Responsável por contaminar Anna Carolina Albernaz com a febre de eslavismo, o professor César Marins tenta dispersar a “névoa existencialista” que recobre a obra de Dostoiévski em seus cursos — ele é autor de perfis sobre literatura russa nas redes sociais. Nas aulas,ele mostra como Dostoiévski se inseria no debate que dividia a Rússia no século XIX: apostar numa modernização à europeia ou voltar-se sobre as próprias tradições?
— Embora fosse um moralista, ele soube diagnosticar muito bem as aberrações produzidas pela modernidade— diz.

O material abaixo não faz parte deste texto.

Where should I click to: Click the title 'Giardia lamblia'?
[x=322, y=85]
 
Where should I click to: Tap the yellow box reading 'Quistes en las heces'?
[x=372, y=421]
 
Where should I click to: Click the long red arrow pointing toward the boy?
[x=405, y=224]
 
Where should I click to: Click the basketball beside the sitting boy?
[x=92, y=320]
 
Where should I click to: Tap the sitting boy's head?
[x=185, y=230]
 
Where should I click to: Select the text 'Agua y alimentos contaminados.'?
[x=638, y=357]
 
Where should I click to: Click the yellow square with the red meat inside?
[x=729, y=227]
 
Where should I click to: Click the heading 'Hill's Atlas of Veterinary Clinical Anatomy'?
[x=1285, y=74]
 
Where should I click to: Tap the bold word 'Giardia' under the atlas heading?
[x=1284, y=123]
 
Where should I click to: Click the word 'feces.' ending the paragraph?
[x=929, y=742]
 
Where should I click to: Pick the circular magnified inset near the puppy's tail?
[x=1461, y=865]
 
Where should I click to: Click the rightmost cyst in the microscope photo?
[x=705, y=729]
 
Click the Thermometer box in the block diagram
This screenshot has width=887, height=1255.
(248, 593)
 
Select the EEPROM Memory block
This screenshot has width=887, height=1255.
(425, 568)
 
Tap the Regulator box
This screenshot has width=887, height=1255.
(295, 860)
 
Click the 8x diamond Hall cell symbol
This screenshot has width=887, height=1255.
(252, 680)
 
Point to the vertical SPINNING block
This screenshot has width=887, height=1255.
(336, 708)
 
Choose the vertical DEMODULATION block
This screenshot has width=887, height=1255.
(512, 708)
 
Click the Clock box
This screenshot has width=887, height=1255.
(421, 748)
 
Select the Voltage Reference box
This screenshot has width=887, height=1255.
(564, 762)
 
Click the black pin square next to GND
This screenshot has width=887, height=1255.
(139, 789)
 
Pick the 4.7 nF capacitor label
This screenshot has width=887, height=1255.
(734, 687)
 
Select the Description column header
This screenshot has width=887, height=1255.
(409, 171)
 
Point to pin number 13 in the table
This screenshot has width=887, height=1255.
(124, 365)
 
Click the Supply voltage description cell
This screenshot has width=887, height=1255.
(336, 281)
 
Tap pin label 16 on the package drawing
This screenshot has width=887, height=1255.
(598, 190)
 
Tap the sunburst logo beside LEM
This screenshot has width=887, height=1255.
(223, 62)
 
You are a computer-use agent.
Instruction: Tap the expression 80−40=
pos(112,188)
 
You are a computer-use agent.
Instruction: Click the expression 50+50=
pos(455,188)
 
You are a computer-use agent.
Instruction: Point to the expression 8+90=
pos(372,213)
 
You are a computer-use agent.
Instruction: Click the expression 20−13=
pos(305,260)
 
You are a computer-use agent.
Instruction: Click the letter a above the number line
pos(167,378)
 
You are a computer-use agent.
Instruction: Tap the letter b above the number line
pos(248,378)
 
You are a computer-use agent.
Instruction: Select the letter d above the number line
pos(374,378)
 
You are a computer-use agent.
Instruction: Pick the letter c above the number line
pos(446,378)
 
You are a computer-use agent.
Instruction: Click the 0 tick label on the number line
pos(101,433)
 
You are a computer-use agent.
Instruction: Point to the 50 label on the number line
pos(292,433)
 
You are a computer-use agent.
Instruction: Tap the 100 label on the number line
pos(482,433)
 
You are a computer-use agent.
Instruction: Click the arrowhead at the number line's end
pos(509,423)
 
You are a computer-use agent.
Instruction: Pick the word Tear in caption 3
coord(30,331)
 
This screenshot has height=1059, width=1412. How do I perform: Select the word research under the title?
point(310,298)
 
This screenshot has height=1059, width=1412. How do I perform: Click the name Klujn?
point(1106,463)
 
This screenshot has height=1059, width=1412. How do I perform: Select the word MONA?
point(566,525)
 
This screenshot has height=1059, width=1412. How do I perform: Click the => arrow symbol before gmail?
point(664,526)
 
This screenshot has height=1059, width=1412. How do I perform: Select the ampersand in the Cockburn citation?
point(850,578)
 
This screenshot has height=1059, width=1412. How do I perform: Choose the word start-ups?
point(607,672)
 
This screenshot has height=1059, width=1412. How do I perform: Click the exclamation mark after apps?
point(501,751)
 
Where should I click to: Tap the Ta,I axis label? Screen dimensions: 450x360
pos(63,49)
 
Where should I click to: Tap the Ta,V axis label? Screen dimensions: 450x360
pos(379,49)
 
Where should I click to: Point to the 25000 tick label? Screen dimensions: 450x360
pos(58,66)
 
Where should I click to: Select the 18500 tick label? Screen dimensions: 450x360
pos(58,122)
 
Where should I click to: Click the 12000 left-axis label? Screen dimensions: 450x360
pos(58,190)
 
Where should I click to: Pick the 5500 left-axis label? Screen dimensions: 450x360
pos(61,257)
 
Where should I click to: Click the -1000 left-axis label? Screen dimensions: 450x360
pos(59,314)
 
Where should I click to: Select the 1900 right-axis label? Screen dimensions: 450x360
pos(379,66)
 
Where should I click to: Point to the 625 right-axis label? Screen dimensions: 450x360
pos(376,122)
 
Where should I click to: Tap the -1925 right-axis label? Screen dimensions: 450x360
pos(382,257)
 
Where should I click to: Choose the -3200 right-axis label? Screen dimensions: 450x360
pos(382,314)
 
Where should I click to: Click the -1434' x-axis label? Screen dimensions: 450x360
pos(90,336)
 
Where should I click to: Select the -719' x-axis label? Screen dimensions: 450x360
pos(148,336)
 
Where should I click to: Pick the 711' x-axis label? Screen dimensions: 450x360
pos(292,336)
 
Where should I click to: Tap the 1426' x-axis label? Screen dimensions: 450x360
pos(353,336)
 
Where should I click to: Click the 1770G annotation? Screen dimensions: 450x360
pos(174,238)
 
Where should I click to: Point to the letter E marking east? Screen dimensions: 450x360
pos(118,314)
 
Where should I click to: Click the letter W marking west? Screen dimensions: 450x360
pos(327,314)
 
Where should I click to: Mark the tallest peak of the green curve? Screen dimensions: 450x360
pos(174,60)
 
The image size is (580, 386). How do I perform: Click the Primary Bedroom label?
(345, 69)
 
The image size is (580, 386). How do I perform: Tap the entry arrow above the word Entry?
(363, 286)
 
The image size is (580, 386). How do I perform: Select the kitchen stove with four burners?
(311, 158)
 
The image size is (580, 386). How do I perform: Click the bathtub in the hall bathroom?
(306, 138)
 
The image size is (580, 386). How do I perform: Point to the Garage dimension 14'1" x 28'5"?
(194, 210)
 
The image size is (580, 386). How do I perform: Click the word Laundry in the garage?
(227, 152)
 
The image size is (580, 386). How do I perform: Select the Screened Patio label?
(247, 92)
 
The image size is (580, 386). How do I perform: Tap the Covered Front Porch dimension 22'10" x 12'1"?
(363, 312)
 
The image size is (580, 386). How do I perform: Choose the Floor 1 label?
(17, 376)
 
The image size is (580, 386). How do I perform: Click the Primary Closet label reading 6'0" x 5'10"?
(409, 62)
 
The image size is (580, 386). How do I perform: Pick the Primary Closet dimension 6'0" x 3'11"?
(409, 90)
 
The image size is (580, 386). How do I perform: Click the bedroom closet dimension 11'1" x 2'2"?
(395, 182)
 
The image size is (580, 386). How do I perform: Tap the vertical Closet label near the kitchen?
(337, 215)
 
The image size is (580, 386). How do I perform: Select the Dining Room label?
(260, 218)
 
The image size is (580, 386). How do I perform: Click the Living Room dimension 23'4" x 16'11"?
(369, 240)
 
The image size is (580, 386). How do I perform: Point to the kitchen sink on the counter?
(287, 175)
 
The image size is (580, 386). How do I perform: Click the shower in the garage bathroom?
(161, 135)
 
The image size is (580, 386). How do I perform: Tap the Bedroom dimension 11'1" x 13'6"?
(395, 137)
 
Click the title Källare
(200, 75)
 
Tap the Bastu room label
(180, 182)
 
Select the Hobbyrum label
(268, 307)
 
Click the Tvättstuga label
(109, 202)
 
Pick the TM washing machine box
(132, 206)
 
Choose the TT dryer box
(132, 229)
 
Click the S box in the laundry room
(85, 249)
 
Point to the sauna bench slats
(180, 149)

Ex-operário e ex-militante comunista que estudou filologia na Universidade Lomonóssov, de Moscou, Bezerra afirma que Dostoiévski “escarafuncha mais fundo os desvãos da alma humana”.
— Dostoiévski dizia que o homem é um mistério que precisa ser decifrado. E acrescentava: “Eu me dedico a esse mistério porque quero ser um homem”. Por isso, continua atual. Porque o homem é esse ser em permanente construção, sempre volátil, sempre desafiando escritores e artistas.